Home gyms are an excellent choice for keeping in shape in the convenience and privacy of your own home, because they offer a full-body strength training workout that can be done in a fairly short period of time. However, even inexpensive home gyms are quite large, so if you're short on space, we discuss Compact Home Gyms elsewhere in this report.
If you want a solid home gym that will go the distance, you won't find another one as highly rated as the Bowflex Blaze Home Gym (Est. $750). The Blaze uses Bowflex's patented Power Rod resistance, which increases resistance as you progress through the range of motion. The Power Rods take getting used to, users say, but the technology's fans applaud their smooth, quiet operation. The Blaze comes with 210 pounds of Power Rod resistance -- plenty for beginners -- and can be upgraded to 310 and 410 pounds. Each 100 pound upgrade costs about $100.
There are more than 60 configurations for exercise options on the Bowflex Blaze, although you have to do some fiddling with the cables to change things up. Some dislike the interruption, although making the change over is not difficult to do. The Bowflex Blaze can also convert to a rowing machine -- a very popular option with users, who say that it gives them an excellent cardio workout in addition to the full-body strength training. Users also like that the bench will lay fully flat so it can be used for other exercises as well.
The Bowflex Blaze receives very fewer user complaints regarding durability. This home gym is not available on the Bowflex website; it is manufactured by Bowflex for the retail market and is available elsewhere, including Amazon.com and Walmart.com.
The Body-Solid EXM-1500S (Est. $850) is a similarly priced home gym that also receives solid reviews. This home gym uses weight stack resistance. It doesn't offer a squat or leg press station, but the single, 160-pound weight stack goes a lot farther than you might think. The EXM-1500S offers an excellent combination of high-quality parts that fit together easily, along with clear assembly instructions, and the maker has a well-deserved reputation for fantastic customer service.

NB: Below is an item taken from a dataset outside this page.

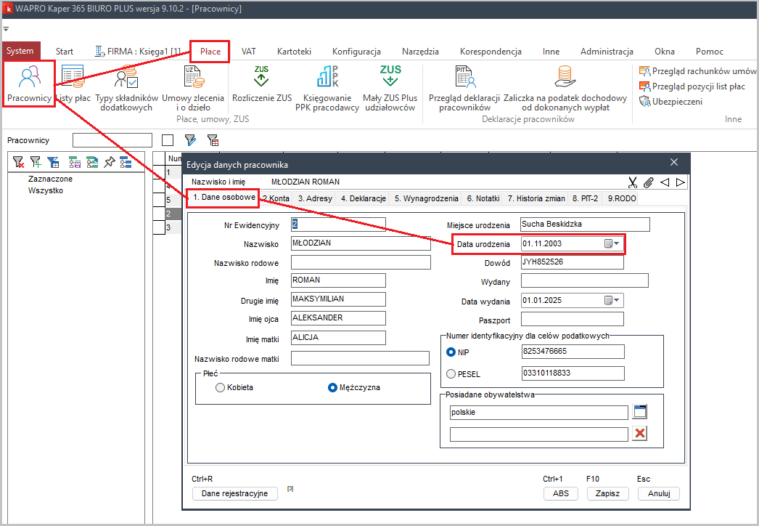759x526 pixels.
Task: Click the Księgowanie PPK pracodawcy icon
Action: click(327, 84)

The Body-Solid EXM-1500S isn't quite perfect. A few taller users report that they felt a little cramped when doing lat pull downs. Although reviewers say the EXM-1500S' assembly instructions are great, you should still plan on at least four to six hours to put it together.
Both the Bowflex Blaze and the Body-Solid EXM-1500S provides a lot of bang for your buck, but if you're looking for serious lifting equipment and can spend a little more, the Powertec Workbench LeverGym (Est. $1,200) offers between 200 and 500 pounds of plate-loading resistance, depending on the exercise. The downside is that users have to provide the Olympic weight plates themselves. Expect to spend around $1 per pound on the plates, although this can vary widely.

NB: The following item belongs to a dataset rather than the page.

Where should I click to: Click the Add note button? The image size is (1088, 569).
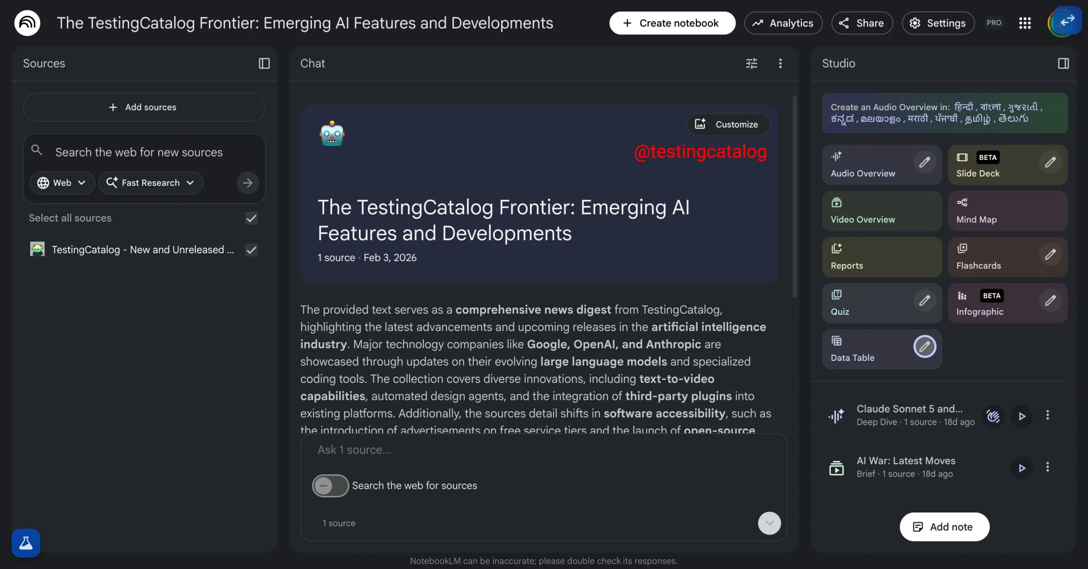(x=944, y=527)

Despite not including the weights, the LeverGym remains a great value compared to similar equipment geared to serious lifters, and earns several personal trainer recommendations. The U-shaped press arm, which does not cross the plane of your body, means you can lift heavy weights without fear of serious injury in case of an accident, and a removable pin lets you move the two press arms separately (isolateral movement) as well as together.
With a very attractive price, the Bowflex PR1000 Home Gym (Est. $590) is an extremely popular home gym -- but you need to buy it now if you want it -- Bowflex has discontinued this model. Unlike the Blaze, additional resistance can't be added to the PR1000, and it offers only around 30 exercises as compared to the 60+ of the Blaze, but those who are more interested in general fitness and firming could not be happier with the PR1000. It's also easier to assemble than the more complex Blaze and has a slightly smaller footprint. Both the Blaze and the PR1000 fold up when not in use, although they're still not small machines.

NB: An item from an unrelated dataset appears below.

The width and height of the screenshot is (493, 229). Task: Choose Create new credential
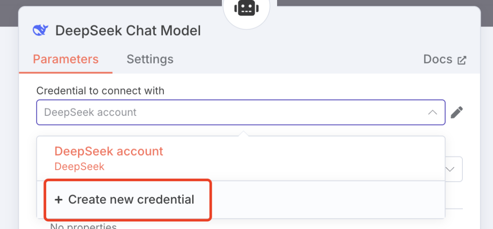tap(131, 200)
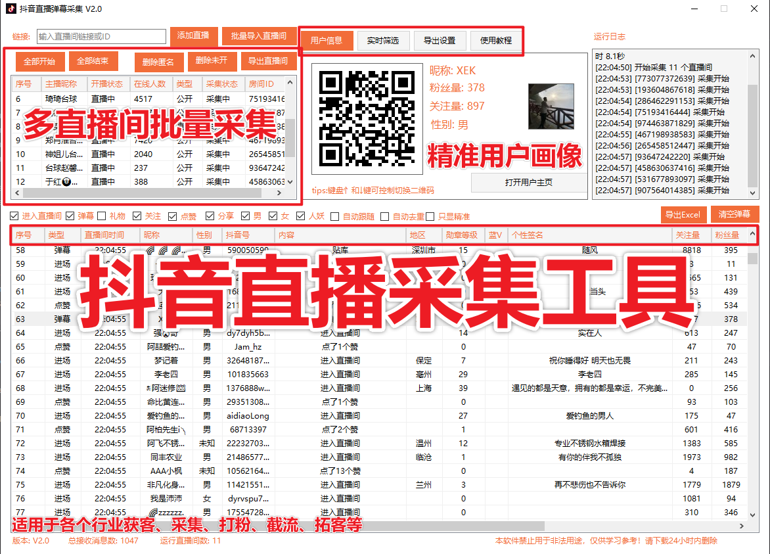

Another popular, mid-priced home gym is the Marcy 150 Pound Weight Stack Home Gym (Est. $400). Reviewers almost unanimously say it's not for taller users, but if you're under 6-feet, this is a choice that is very smooth and has a good range of exercises along with a durable build. Its upper lifting weight limit is 150 pounds, so is more suitable for those who merely want a home gym as an overall addition to their exercise routine, as opposed to serious fitness or body-building buffs.
For those on the tightest of budgets, we strongly recommend that you take a close look at the Gold's Gym XRS20 (Est. $175). Yes, it's inexpensive, but not cheap, say reviewers. It's not for serious body builders, but if you want to build strength or firm up, it's a great choice. It features a 6-roll leg developer, a preacher curl attachment for working your arms, and a 600 pound weight capacity -- very high for a gym of its size. The XRS20 includes 9.5-inch spotters to provide support when doing bench presses or squats. The preacher curl attachment gets near-universal praise, but we saw complaints about the awkward design of the leg curl attachment.
This gym may be too small for taller users, but many parents say they bought the Gold's Gym XRS20 for their young athletes to use -- and it's popular with women and those of smaller stature. It can be used with a standard or Olympic-sized barbell and the detachable bench has a multi position incline and decline.